Los supuestos astutos del gobierno (hay más de la cuenta, en su mayoría farsantes), además de mentir, trampear y engañar, suelen venir de la izquierda dogmática, con un pie en el materialismo dialéctico, otro en el histórico (de los cuales saben solo algunos enunciados) y las asentaderas en el templo yoruba (también vale el de Sai Baba, visitado en varias oportunidades por la pareja presidencial).

El presidente es uno los que echa mano de cualquier argumento, si es mentira mejor (es sabido en el país y en el extranjero), y –sin ánimo de ofender– tiende a parecerse al café light, ese que llaman en España “desgraciado” porque se prepara con descafeinado, leche descremada y sacarina… Su carnal Diosdado (por ser hermano, primo, sobrino, tío o por trato) no mira a la izquierda ni a la derecha, aunque pertenece a esta (la extrema) por derecho propio, en su condición de autoritario en exceso (fascista) y no tiene paz con la miseria.          

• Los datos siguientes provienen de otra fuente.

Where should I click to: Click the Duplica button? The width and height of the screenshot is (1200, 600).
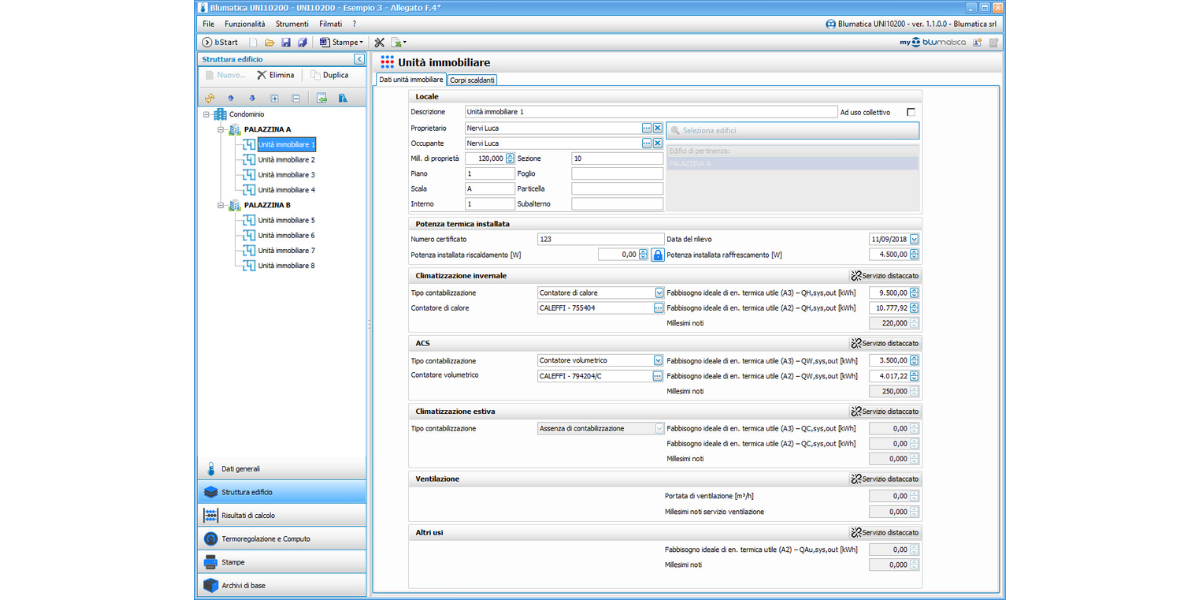tap(329, 75)
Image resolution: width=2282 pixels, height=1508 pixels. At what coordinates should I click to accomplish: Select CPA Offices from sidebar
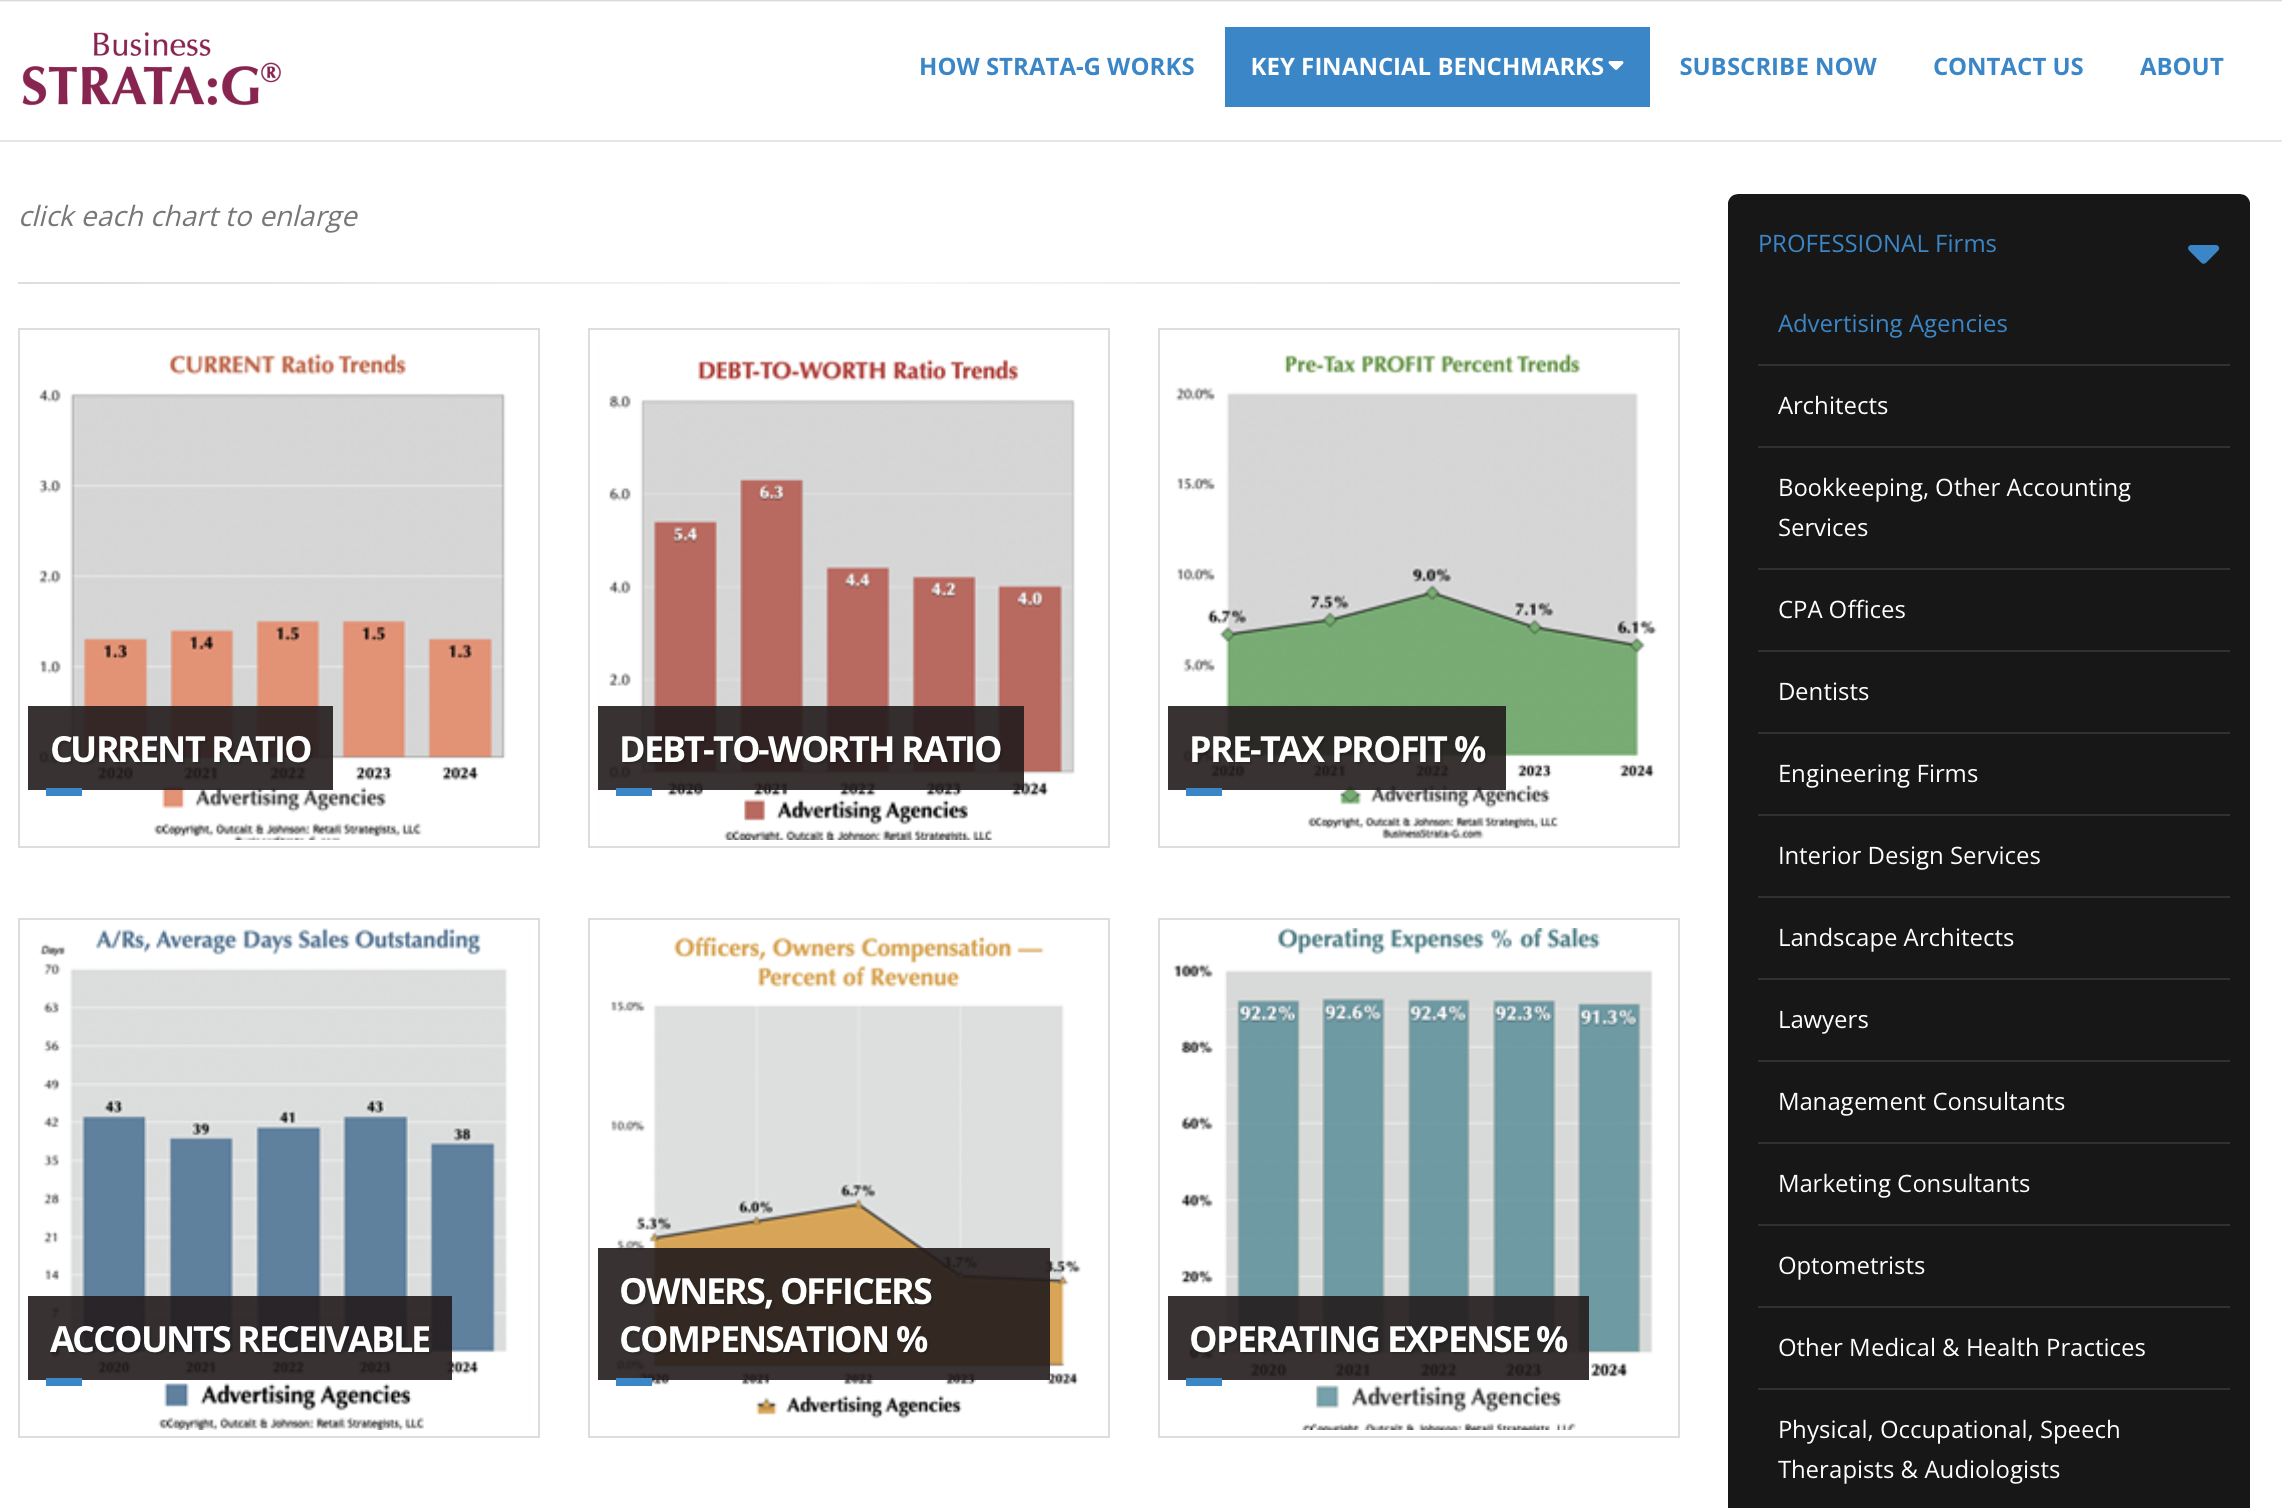(x=1841, y=610)
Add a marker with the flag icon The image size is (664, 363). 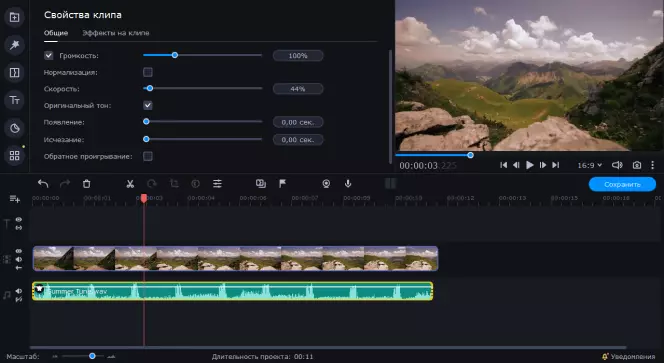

Escuché a un cubano hablar de “alegría inmunda” al referirse a la que provocan los demagogos “que hablan mielda” para contentar, aplacar, consentir a sectores menos informados y más crédulos de la población, pero los aplausos no los consigue el orador, así sea el presidente sin dar a cambio privilegios (transporte, regalos, viáticos y algún cobro sin contraprestación de servicio por firmar una nómina fantasma).

Con todo, a Maduro le quedan ídolos: Mao dijo: “Mientras más lees más estúpido te vuelves”; Fidel creía que educar a un ignorante (¿Chávez?) es más fácil que reeducar a un intelectual.